Though it's not as large as its counterparts on the lakefront, few of Milwaukee's ethnic festivals are more tightly knit or distinctive than Armenian Fest, the annual celebration that has been held since the 1930s. The event began as a small picnic, with families sharing homemade dishes, and nearly eight decades later it remains much the same, an all-volunteer event that draws regulars from St. John the Baptist Armenian Orthodox Church in Greenfield, where the event is now held, as well as outsiders curious to sample Armenian cuisine.
Milwaukee's Armenian population is small. When Armenians first began immigrating to the United States in the 1890s, fleeing massacres at the hands of the Ottoman Empire, a few landed in Milwaukee and Racine, where there were abundant manufacturing jobs for non-English speakers. After World War 1 broke out, those massacres gave way to a full-scale genocide, and some survivors fled to Southeastern Wisconsin to join their relatives that had moved 10 or 20 years earlier, bringing with them traditional family recipes. Since Milwaukee still does not have an Armenian restaurant, Armenian Fest remains the best opportunity for locals to sample the cuisine.
The foods are similar to those of other Middle Eastern and Mediterranean cuisines, with familiar fare like shish kebob, humus, stuffed grape leaves and pilaf, but there are slight variations. Armenian dishes often feature more mint than their Greek counterparts, often in place of oregano. One of the most distinct Armenian dishes available at the festival is lahmajoon, a tortilla pizza topped with meat, onions, tomatoes, peppers, parsley and an unmistakable spice spread. More delicate is baked boreg, a puff pastry of phyllo dough filled with either cheese or cheese and spinach, then baked until golden and flaky.
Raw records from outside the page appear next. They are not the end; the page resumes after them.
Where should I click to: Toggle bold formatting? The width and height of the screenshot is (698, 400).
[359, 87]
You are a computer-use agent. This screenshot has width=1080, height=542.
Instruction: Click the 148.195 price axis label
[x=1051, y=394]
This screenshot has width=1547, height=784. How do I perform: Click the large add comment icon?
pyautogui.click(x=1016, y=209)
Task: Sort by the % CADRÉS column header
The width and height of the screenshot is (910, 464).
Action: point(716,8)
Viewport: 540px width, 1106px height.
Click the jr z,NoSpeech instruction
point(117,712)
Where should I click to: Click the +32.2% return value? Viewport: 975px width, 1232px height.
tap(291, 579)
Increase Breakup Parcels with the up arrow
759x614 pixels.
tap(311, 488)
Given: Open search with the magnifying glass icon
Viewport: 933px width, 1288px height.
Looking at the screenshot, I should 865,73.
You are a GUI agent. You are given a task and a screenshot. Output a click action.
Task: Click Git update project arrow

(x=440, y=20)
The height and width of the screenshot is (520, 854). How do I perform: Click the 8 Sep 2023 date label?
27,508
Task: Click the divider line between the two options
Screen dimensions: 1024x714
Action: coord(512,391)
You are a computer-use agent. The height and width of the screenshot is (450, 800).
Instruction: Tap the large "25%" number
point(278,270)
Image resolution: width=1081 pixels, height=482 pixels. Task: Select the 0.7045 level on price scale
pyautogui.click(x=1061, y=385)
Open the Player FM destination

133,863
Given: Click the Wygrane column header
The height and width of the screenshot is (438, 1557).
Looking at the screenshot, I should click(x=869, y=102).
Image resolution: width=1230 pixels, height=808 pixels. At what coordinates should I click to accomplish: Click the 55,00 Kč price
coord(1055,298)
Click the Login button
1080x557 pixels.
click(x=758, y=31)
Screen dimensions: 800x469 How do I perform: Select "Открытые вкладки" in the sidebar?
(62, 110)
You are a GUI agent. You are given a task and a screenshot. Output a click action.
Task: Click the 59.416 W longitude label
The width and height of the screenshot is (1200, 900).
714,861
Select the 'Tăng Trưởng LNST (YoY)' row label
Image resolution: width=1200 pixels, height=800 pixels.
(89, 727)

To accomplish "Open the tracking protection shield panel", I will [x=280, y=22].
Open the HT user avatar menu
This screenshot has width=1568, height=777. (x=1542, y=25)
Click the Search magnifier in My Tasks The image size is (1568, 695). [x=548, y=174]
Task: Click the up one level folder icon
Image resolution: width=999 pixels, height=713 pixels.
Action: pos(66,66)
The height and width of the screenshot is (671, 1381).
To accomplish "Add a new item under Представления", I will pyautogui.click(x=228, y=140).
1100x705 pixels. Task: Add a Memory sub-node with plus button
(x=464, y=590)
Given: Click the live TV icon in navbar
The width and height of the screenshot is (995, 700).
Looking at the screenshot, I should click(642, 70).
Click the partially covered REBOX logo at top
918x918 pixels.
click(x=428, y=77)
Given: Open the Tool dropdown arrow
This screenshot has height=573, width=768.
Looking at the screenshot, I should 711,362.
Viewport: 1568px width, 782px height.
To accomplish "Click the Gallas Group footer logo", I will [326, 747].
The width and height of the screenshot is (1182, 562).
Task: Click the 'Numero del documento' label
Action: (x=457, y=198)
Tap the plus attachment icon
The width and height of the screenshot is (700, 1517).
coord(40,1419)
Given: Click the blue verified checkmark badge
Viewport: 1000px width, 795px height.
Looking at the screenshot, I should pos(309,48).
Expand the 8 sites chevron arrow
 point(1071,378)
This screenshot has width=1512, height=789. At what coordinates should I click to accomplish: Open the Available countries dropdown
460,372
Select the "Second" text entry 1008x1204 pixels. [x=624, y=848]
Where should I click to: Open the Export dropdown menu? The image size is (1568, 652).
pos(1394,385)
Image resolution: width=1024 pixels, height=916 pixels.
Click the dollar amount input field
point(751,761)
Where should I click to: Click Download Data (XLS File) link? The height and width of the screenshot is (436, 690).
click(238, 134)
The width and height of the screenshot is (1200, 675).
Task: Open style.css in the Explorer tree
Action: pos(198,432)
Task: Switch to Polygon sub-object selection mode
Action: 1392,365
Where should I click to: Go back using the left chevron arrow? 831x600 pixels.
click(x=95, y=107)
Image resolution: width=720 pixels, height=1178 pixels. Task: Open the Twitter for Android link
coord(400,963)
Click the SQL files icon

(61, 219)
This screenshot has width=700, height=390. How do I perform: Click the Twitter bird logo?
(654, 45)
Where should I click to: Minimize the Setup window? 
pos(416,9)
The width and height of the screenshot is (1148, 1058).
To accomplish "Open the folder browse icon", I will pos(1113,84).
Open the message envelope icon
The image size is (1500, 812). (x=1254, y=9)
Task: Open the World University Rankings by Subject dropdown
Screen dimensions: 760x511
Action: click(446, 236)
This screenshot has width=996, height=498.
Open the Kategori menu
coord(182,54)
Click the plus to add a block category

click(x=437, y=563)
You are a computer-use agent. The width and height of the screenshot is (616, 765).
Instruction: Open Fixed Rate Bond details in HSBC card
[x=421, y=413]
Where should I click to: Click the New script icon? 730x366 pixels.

Over half a dozen deserts will also be on sale, including paklava (the Armenian counterpart to baklava, and every bit as sweet), kadayif (pastry dough stuffed with ricotta cheese and sweetened with syrup), and a delicate butter cookie called shakerlama. Choereg, a slightly sweetened braided bread available in loafs or twists, is an option for those with less aggressive sweet tooths.
There will also be live Armenian music, church tours and a culture booth selling books, CDs and Armenian pomegranate wine. The event runs Sunday, July 31 from 11 a.m. to 6 p.m. on the church grounds at 7825 W. Layton Ave.